Ещё в первом рейсе, происходившем, можно сказать, в наилучших условиях относительно турецкого огня, оказались уже весьма серьёзные потери; а с рассветом несколько понтонов положительно изрешетило пулями[12], так что два из них затонули вместе с бывшими на них людьми, в глубине Дуная. Немало доставалось и людям. С пункта посадки было видно, как на каком-нибудь понтоне, случайно избранном преимущественною целью того или другого отделения турецких стрелков, начинали падать наши солдаты. При рассвете, всё более и более вступавшем в свои права, это в особенности было заметно по штыкам.
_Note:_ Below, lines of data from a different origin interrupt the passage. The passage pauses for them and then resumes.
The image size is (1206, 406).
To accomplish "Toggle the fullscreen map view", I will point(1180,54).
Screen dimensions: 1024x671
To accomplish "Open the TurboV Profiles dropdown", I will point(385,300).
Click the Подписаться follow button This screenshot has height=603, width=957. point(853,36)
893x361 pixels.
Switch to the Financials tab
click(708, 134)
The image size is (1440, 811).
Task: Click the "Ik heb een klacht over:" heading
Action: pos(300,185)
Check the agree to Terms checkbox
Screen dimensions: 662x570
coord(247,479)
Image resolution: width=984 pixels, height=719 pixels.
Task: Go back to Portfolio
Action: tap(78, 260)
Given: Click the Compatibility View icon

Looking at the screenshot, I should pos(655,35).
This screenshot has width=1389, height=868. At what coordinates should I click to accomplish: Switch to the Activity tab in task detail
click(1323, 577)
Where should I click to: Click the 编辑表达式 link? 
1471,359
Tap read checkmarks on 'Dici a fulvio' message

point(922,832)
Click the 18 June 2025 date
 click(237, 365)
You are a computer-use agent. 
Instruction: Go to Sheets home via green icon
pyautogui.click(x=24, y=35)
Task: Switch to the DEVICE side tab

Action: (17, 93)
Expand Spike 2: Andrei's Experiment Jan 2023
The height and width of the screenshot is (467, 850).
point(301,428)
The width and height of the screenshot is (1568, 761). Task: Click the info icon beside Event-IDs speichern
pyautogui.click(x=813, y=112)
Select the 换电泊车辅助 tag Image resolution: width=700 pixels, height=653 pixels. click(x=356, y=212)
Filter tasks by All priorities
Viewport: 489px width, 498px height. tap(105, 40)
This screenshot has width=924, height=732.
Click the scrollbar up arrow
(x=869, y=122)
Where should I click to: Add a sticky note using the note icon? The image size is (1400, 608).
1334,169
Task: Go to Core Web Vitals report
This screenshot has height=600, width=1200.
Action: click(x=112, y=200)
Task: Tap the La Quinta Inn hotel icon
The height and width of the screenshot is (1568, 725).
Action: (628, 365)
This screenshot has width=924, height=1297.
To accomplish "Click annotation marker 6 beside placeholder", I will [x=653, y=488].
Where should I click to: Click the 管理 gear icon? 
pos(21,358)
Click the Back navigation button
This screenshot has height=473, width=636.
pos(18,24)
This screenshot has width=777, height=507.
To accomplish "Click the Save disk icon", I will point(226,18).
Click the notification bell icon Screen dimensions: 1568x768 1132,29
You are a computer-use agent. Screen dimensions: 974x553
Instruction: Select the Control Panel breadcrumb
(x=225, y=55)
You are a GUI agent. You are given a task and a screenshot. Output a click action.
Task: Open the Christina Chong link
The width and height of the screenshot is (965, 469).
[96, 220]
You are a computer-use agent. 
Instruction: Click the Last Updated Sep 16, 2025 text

Частокол их бодро и прямо торчит над головами сидящих людей, но вот, случайно попадает понтон под сосредоточенный огонь — и штыки начинают всё более склоняться книзу, редеть, падать; вместе с ними склоняются и падают люди — то ничком вовнутрь понтона, то навзничь, опрокидываясь в воду — и вот, на понтоне пусто… виднеются только сидящие фигурки каких-нибудь двух-трёх гребцов, но и те, одна за другою, никнут и падают вниз; вместе с ними валятся в воду вёсла, — всё это происходит в течении одной, или много двух минут — и быстрое течение свободно подхватывает и несёт куда-то вниз по Дунаю понтон, издырявленный пулями и наполненный телами убитых и раненых… Плывёт он, всё более и более погружаясь в воду, которая струями вливается в него сквозь пробоины, — плывёт, лавируя по воле прихотливого течения и, наконец, тихо тонет, тонет, исчезает — и на поверхности реки не остаётся никаких следов только что совершившейся катастрофы. Так, между прочим, погиб в первом же рейсе и 1-й взвод 2-й горной батареи, с командиром её, подполковником Стрельбицким, штабс-капитаном Кобиевым, подпоручиком Тюрбертом[13] и девятнадцатью нижними чинами этой батареи. Переправа горной артиллерии, вообще заслуживает более подробного описания:
На каждом пароме, устроенном на двух соединённых понтонах, было размещено по два орудия, по десяти коней и по 20-ти человек прислуги. Впереди шёл 1-й взвод, со Стрельбицким, Кобиевым и Тюрбертом, за ним 2-й взвод с поручиком Гофмейстером, далее паром с 3-м взводом поручика Яковлева и, наконец, 4-й взвод, под командою поручика Лихачёва, который, после смерти Стрельбицкого и Кобиева, остался старшим офицером во 2-й горной батарее. Течение стало сносить первые три парома к отмели острова Адда, так что 2-й и 3-й взводы совсем было сели на мель, а первый плот всячески старался отпихнуться с мелководья и потому несколько замешкался. Четвёртый паром, где находился Лихачёв, видя эту опасность, своевременно взял должное направление и таким образом опередил остальные. Парому 1-го взвода удалось сдвинуться с мели ранее двух других, и он уже направился вслед за Лихачёвым, как вдруг попал под сосредоточенный ружейный огонь турок. Несколько пуль попали в лошадей, что произвело сильный переполох на пароме: кони стали биться, брыкаться, взвиваться на дыбы, а пули между тем сыпались на паром, как вода из садовой лейки. Оба железные понтона, поддерживавшие настланный поперёк их плот, в минуту были продырявлены пулями и быстро стали наполняться водою. Несмотря на это, надежда добраться до турецкого берега не была ещё потеряна; гребцы напрягали отчаянные усилия, чтобы добраться до него поскорее, но тут, на беду, хватила в край плота систовская граната, и треск её разрыва произвёл окончательный переполох между лошадьми: они шарахнулись к противоположному борту парома и чрез это сильно накренили его в одну сторону, что при понтонах, уже наполненных водою, было вполне естественно; орудия и вьюки снарядов повалились туда же; видно было, что на пароме произошла какая-то каша; одни лошади падали со всех четырёх ног, другие, взвившись на дыбы, стали кидаться за борт, — плот накренился ещё более и, осыпаемый пулями, в ту же минуту пошёл ко дну. Видно было, как несколько человек стараются спасаться вплавь, иные хватались за какие-то обломки, а поверхность реки, то и дело, рябилась фонтанчиками и снопиками брызг от шлёпавших в неё пуль… Несколько мгновений спустя, ни 1-го взвода, ни парома уже не существовало.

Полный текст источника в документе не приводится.